* [REQUIRED ACTION]
Transcribe the listing below only from the line with "Switch to the" up to and including the line with "Click the open folder icon in toolbar".

* [GIVEN RECORDS]
———

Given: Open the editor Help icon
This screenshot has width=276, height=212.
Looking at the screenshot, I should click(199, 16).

———

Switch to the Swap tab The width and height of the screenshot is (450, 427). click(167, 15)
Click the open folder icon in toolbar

———

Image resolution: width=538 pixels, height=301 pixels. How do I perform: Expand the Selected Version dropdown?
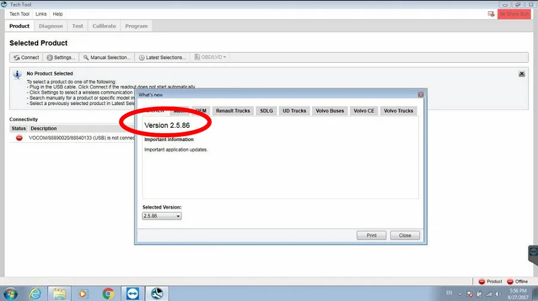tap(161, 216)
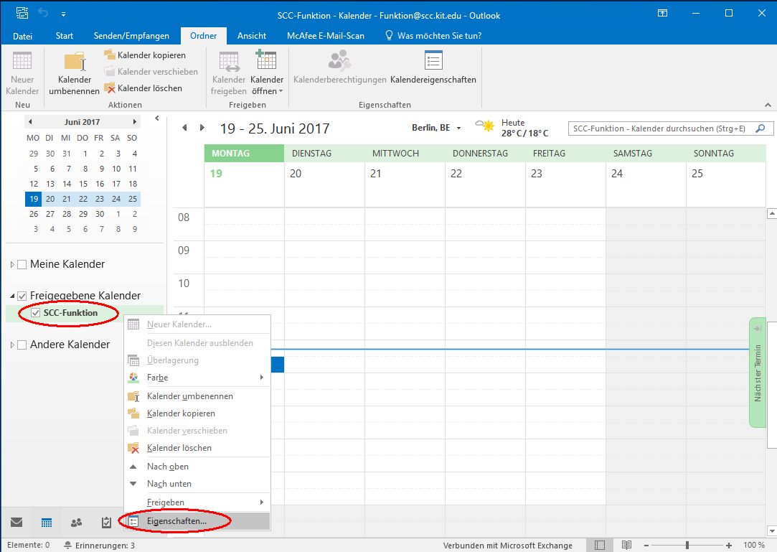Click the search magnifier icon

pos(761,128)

———

* [YOUR SOLUTION]
Switch to the Swap tab The width and height of the screenshot is (450, 427). click(167, 15)
Click the open folder icon in toolbar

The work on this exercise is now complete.